Sunday, June 1, 2008

'Delegates Schmelegates,' Says Clinton

Hillary Cites 'Myriad Scenarios" In Which She Could Prevail, Despite Mathematical Impossibility

San Juan, Puerto Rico - Senator Hillary Rodham Clinton's lopsided triumph in Puerto Rico barely made a dent in frontrunner Barack Obama's delegate lead as the junior Senator from Illinois is now within 40-odd delegates of the nomination. However, the largely symbolic victory in a US territory that is constitutionally barred from casting ballots in November's general election has only further emboldened Clinton's near maniacal resolve in her quixotic quest to become the Democratic nominee for President.

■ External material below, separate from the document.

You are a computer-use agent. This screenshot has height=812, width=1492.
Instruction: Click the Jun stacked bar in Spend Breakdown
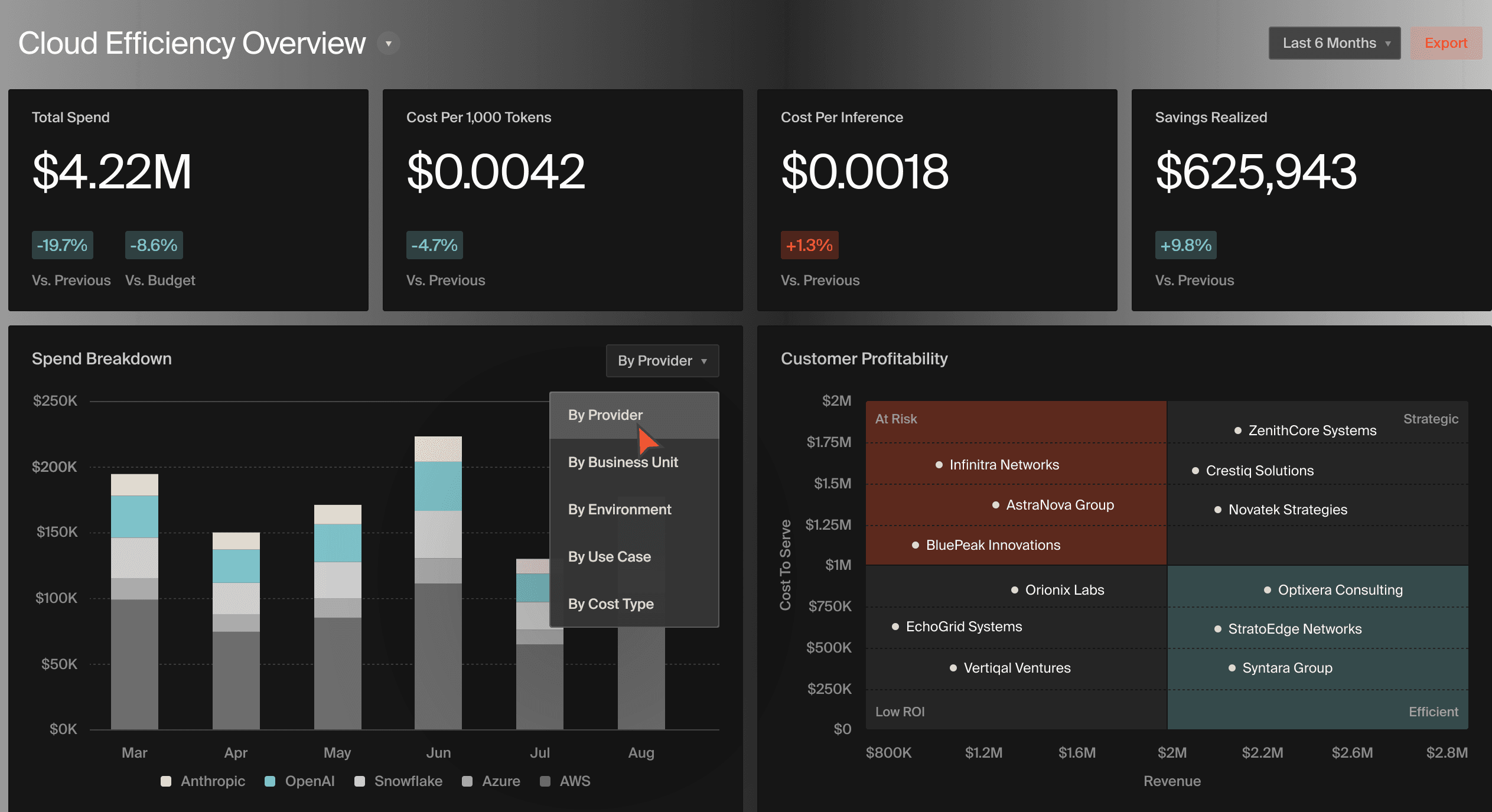click(x=438, y=585)
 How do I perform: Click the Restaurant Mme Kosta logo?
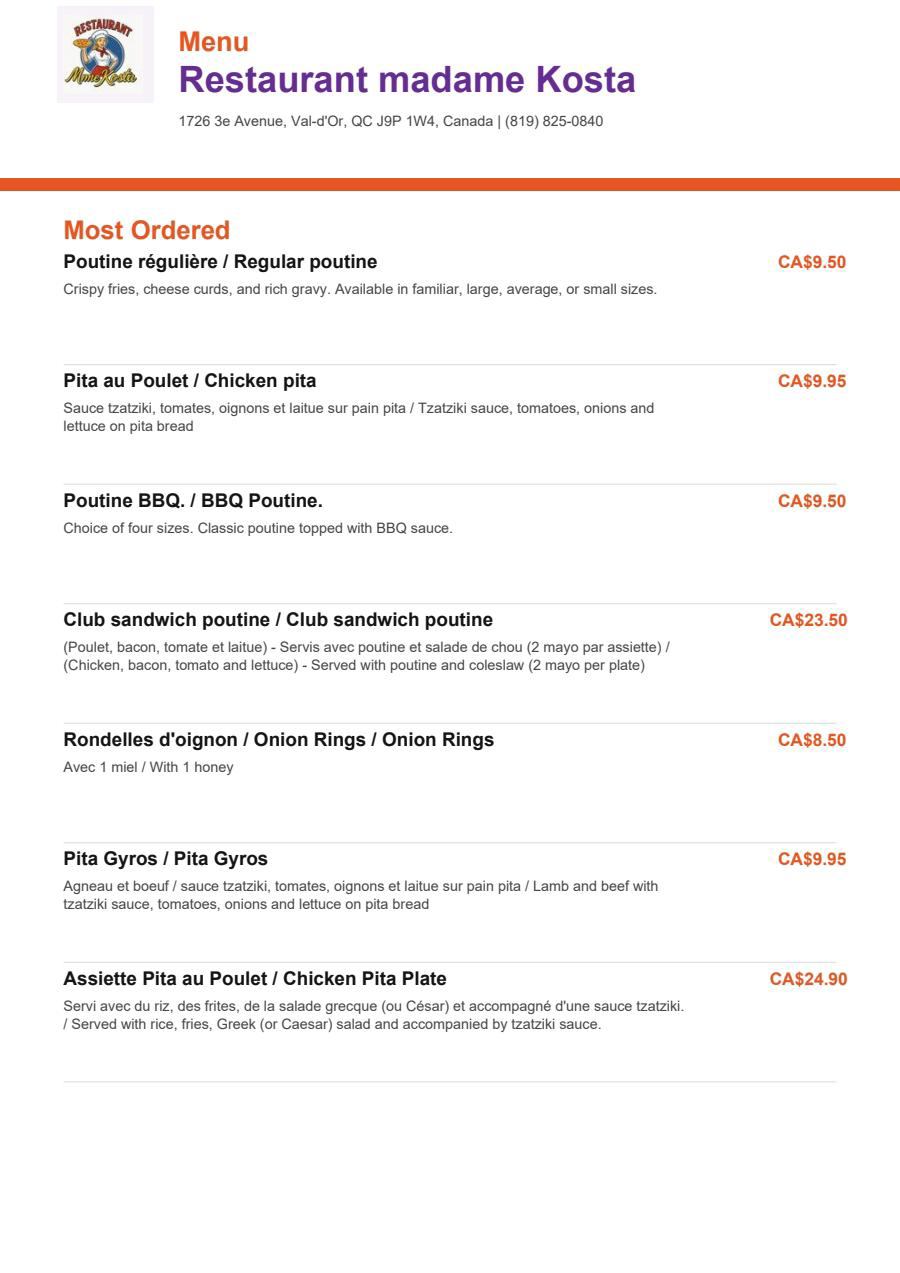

"Delegates Schmelegates!" Clinton shrieked at a campaign rally in San Juan shortly before the polls closed Sunday. "I don't give a flying fuck at a rolling donut what the numbers say, I'm going to be the next President of the United States!"

Though Obama lost by nearly a two-to-one margin in Puerto Rico, he closed the "magic number" for the Democratic nomination to a mere 45 delegates. Clinton meanwhile, continues to lose ground in the superdelegates, who are largely backing the candidate who the media declared the winner several months ago. Slate.com estimates Clinton's chances of securing the nomination hover at 0.4%. However, Clinton, who found herself in hot water for making statements in which some argued she implied her continued candidacy was necessary because Obama could be assasinated like Robert F. Kennedy, assured supporters on Sunday that she would press on as there are a nearly infinite number of scenarios in which she could prevail.

"We have yet to count the votes of the millions of illegal aliens who currently live within our borders. Once this is done, it will be apparent that I have the best chance of prevailing against John McCain in the general election!" asserted Clinton.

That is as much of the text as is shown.